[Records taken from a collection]
########################################

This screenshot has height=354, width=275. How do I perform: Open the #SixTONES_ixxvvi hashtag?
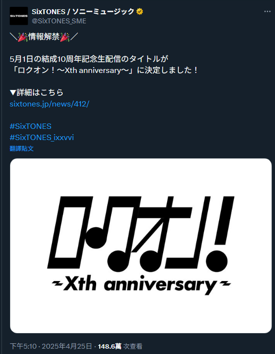[x=42, y=138]
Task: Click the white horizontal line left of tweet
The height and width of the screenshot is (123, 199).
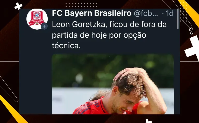Action: coord(10,62)
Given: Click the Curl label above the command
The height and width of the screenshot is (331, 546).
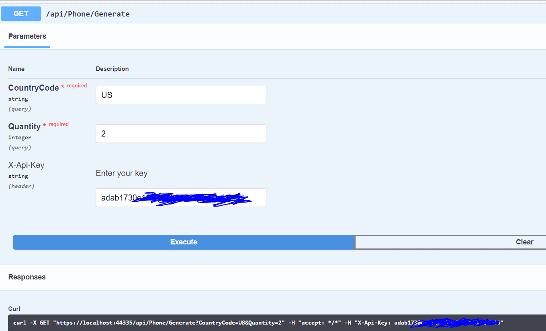Looking at the screenshot, I should coord(14,308).
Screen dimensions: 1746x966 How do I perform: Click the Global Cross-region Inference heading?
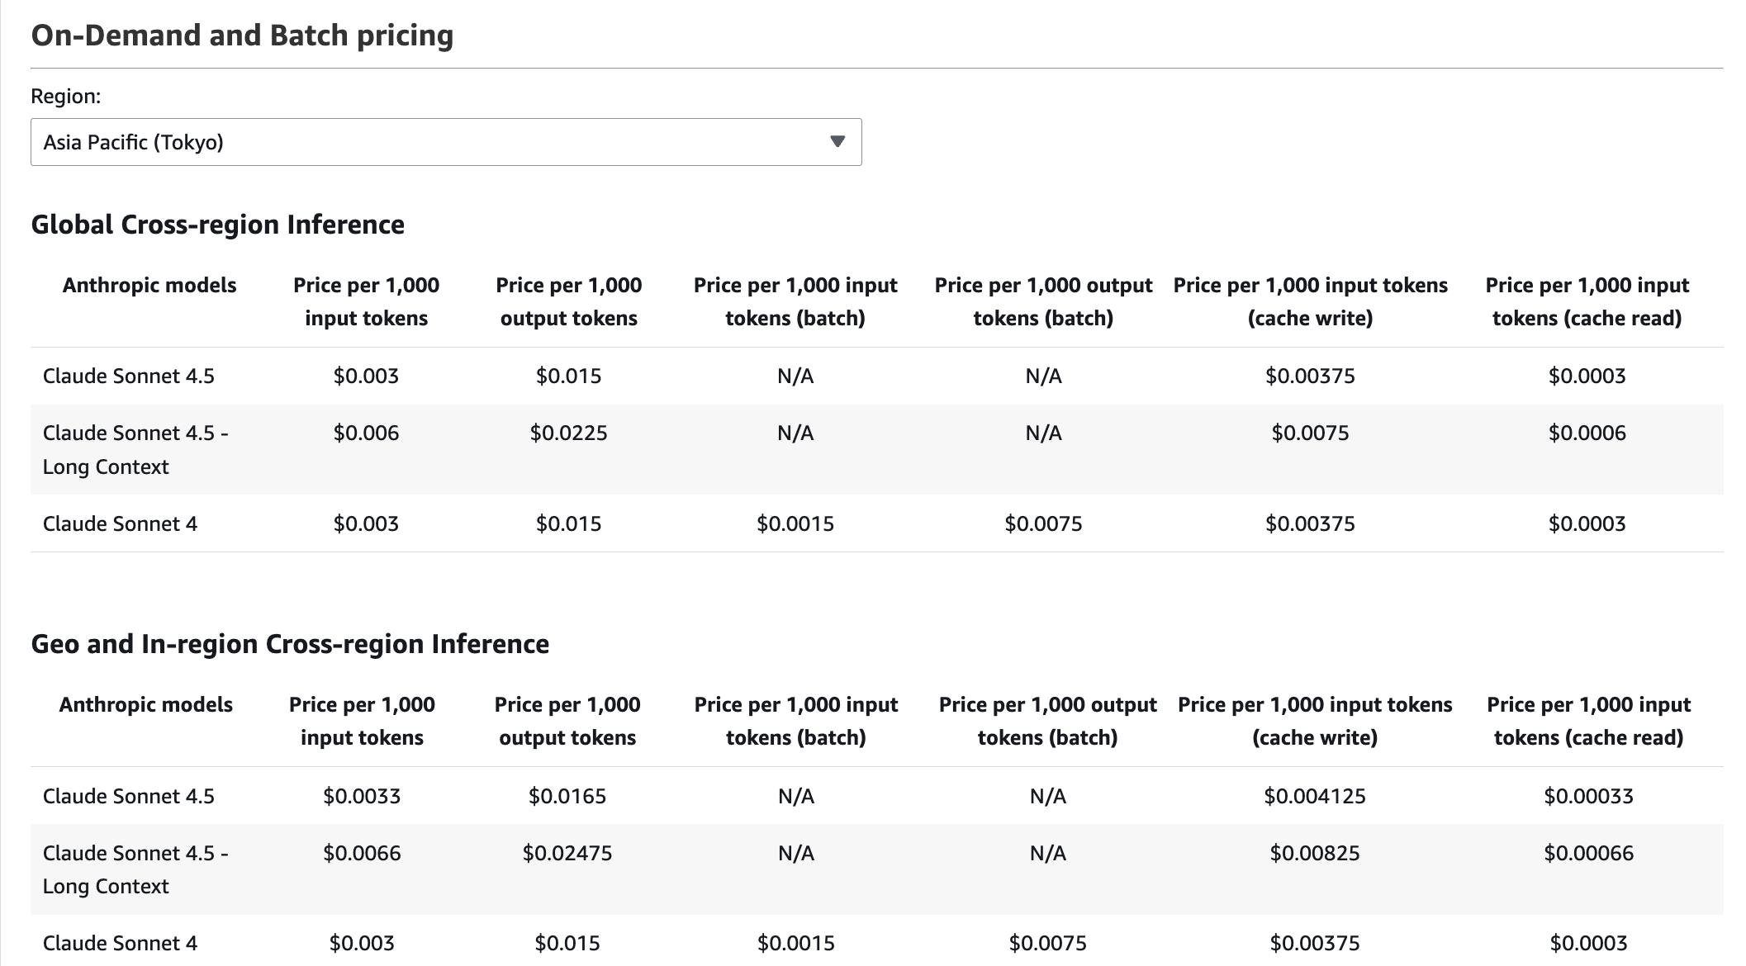click(x=217, y=225)
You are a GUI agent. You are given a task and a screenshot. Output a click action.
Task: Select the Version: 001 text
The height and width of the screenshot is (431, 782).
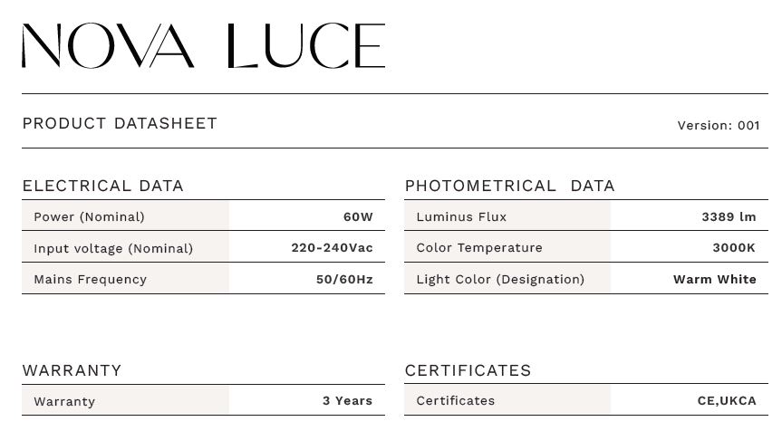point(719,125)
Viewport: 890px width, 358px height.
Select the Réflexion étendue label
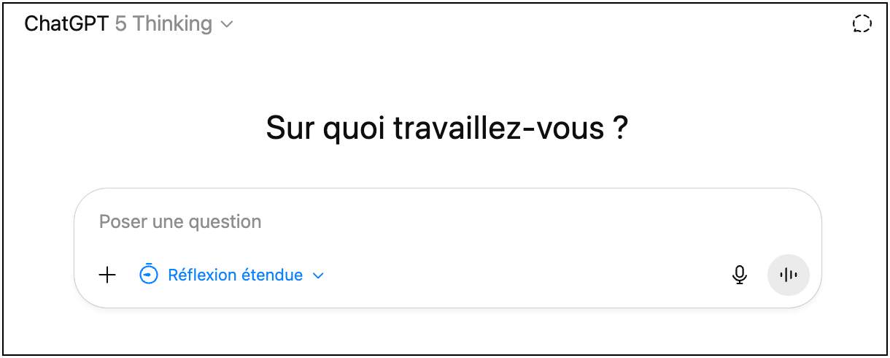(x=235, y=275)
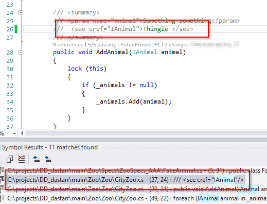Open the 9 references CodeLens link
This screenshot has height=204, width=267.
click(x=68, y=45)
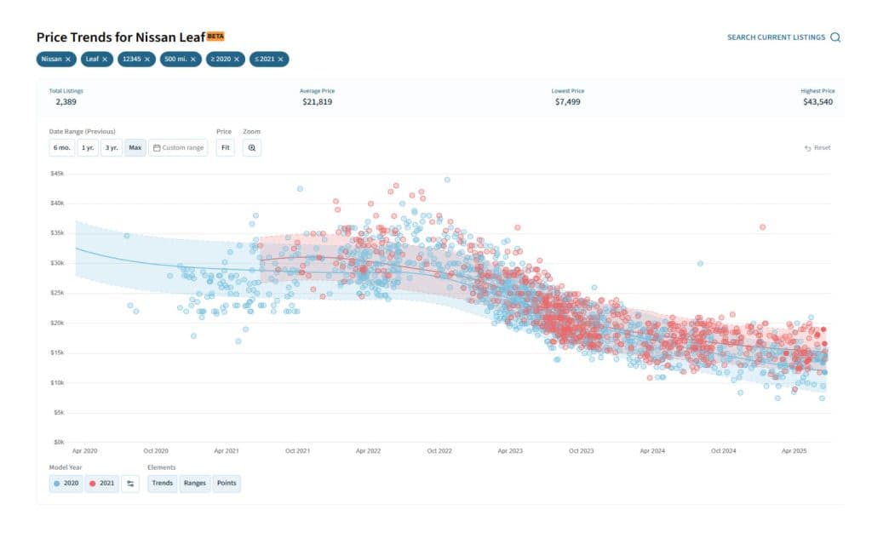Hide the Points element from the chart

click(227, 483)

########################################

Please reproduce all of the data above word for word, leaving out the pictures.

This screenshot has height=354, width=275. How do I perform: Open the #SixTONES_ixxvvi hashtag?
[x=42, y=138]
Task: Click the white horizontal line left of tweet
The height and width of the screenshot is (123, 199).
Action: coord(10,62)
Given: Click the Curl label above the command
The height and width of the screenshot is (331, 546).
Looking at the screenshot, I should coord(14,308).
Screen dimensions: 1746x966 How do I perform: Click the Global Cross-region Inference heading?
click(x=217, y=225)
You are a GUI agent. You are given a task and a screenshot. Output a click action.
Task: Select the Version: 001 text
The height and width of the screenshot is (431, 782).
point(719,125)
Viewport: 890px width, 358px height.
Select the Réflexion étendue label
(x=235, y=275)
Open the 9 references CodeLens link
This screenshot has height=204, width=267.
click(x=68, y=45)
Hide the Points element from the chart

click(227, 483)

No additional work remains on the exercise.